Guérir, c’est parfois recevoir la grâce d’accepter de marcher avec un manque en y découvrant un lieu de communion avec le Christ : "Si tout orgueil était mort en nous, la grâce des grâces serait de s’aimer humblement soi-même, comme n’importe lequel des membres souffrants de Jésus Christ", écrivait Bernanos en conclusion de son Journal d’un curé de campagne.

La prise de conscience des événements qui sont à l’origine d’un blocage rend possible l’accueil du salut de Dieu.
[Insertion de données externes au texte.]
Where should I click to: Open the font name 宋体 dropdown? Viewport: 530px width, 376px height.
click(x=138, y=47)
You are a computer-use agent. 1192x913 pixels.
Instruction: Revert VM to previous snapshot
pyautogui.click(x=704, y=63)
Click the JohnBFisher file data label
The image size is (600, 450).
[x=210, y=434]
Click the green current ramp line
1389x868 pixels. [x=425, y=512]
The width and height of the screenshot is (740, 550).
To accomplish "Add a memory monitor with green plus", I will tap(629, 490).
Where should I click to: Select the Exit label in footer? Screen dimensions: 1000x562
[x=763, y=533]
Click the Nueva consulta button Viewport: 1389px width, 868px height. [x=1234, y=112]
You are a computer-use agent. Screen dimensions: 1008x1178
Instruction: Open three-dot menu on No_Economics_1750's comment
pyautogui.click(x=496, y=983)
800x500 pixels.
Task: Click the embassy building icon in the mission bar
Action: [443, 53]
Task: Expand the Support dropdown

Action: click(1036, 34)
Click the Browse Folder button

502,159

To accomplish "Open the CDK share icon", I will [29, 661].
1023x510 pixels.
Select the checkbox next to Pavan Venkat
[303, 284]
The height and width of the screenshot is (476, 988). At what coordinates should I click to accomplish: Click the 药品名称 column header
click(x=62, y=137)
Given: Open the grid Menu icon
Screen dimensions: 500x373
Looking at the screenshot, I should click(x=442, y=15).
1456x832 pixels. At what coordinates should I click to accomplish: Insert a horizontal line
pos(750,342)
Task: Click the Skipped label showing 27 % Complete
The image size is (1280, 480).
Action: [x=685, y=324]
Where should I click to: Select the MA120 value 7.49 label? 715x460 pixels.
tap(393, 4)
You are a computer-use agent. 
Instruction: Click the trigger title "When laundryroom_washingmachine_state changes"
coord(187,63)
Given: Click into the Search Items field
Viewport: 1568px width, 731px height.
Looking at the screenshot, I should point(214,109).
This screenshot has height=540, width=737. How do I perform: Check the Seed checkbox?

L’irruption de l’Esprit Saint dans ce qui était fermé restaure la possibilité de vivre la foi, l’espérance et la charité en supprimant ce blocage ou en transformant le regard sur une situation qui, saisie à partir de Dieu, pourra désormais être vécue différemment. "On assiste à la sortie de quelqu’un de l’endroit où il était prisonnier et à son entrée dans son âme et à ses noces avec lui-même", écrivait déjà Thérèse d’Avila.

Le terrain thérapeutique est glissant. Tant de sectes et de groupes ésotériques y font recette.

Quelquefois, la recherche de santé et de bien-être se substitue à la quête du salut. Ou encore, certaines personnes s’enferment dans un infantilisme qui combine demande de sécurité absolue et de prise en charge, refus de toute obligation contraignante, une propension à la "victimisation" (responsable mais pas coupable). L’individu tend ainsi à évacuer et disqualifier toute notion de péché, de culpabilité. "L’enfer, c’est les autres" ou "le système". Cette innocence auto-proclamée conduit à la justification de soi. Elle prive de l’accueil de la miséricorde.

L’ensemble du corps social (familles, entreprises, communautés sociales, relations internationales) souffre également de maladies graves : violences, injustices, exploitations… Ces structures collectives de péché ont besoin aussi d’être guéries. La "thérapie chrétienne" s’appuie sur des gestes de réconciliation, la purification de la mémoire, des actes de réparation, le dialogue confiant… Cette évangélisation de notre humanité blessée jusque dans les profondeurs de sa conscience collective trouve son origine dans le pardon que l’on ne peut se donner à soi-même ou aux autres que si on le reçoit du Christ.